-- GIVEN ENTRIES --

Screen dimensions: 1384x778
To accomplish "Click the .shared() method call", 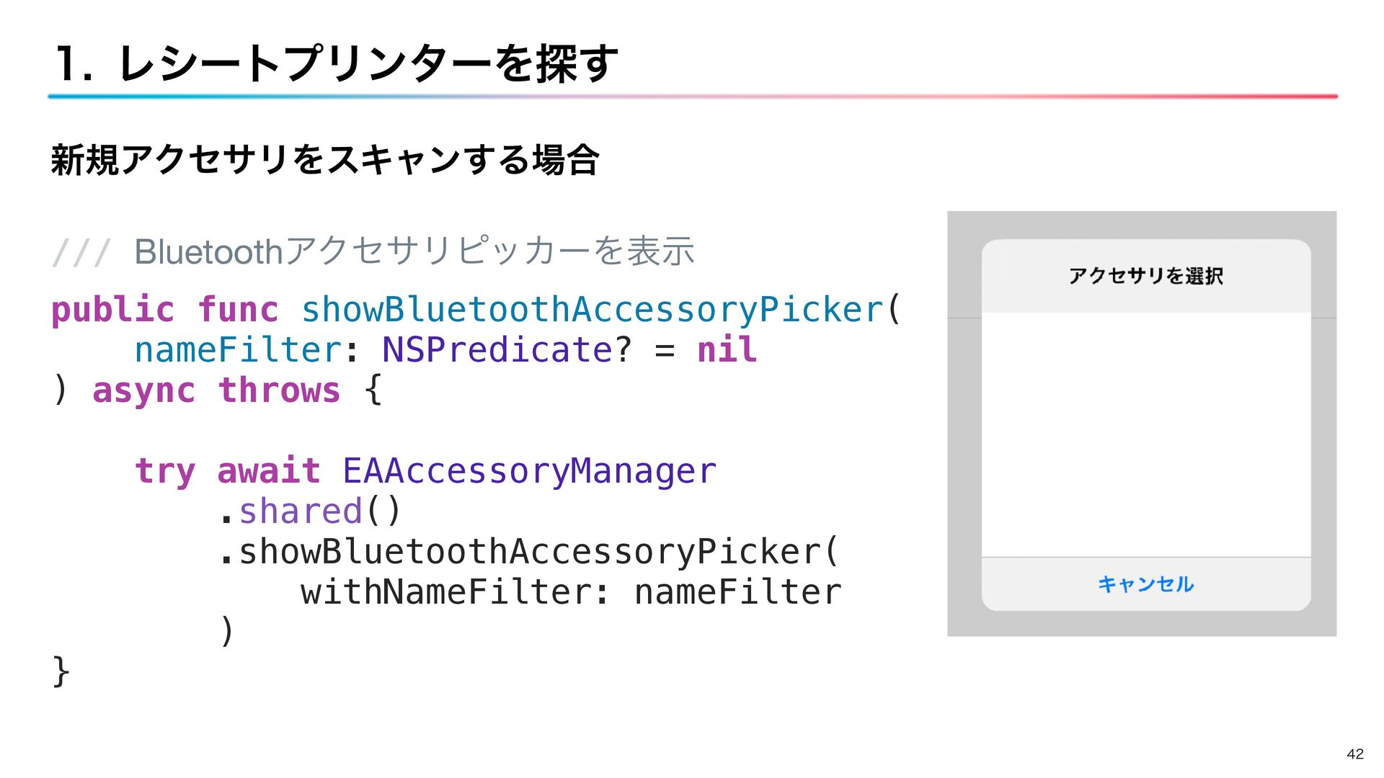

* * *

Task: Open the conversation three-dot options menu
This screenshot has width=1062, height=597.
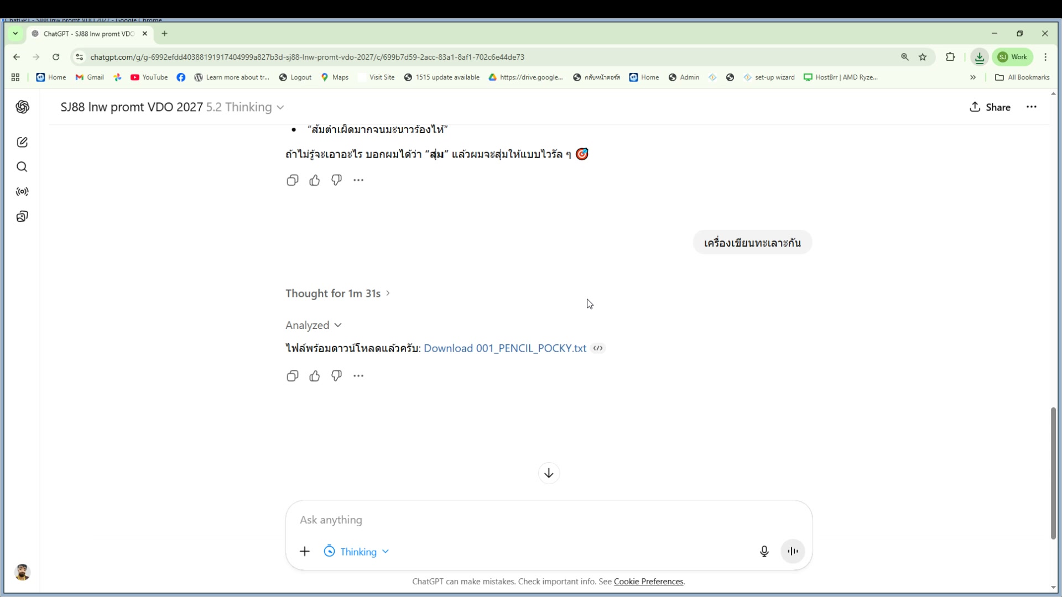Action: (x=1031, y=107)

-- WHAT TO WORK ON --
Pictures in the material above should be skipped; print exactly the lines from the one with "Screen dimensions: 1384x778" through the one with "the .shared() method".

-- WRITTEN RESPONSE --
Screen dimensions: 1384x778
To accomplish "Click the .shared() method call", 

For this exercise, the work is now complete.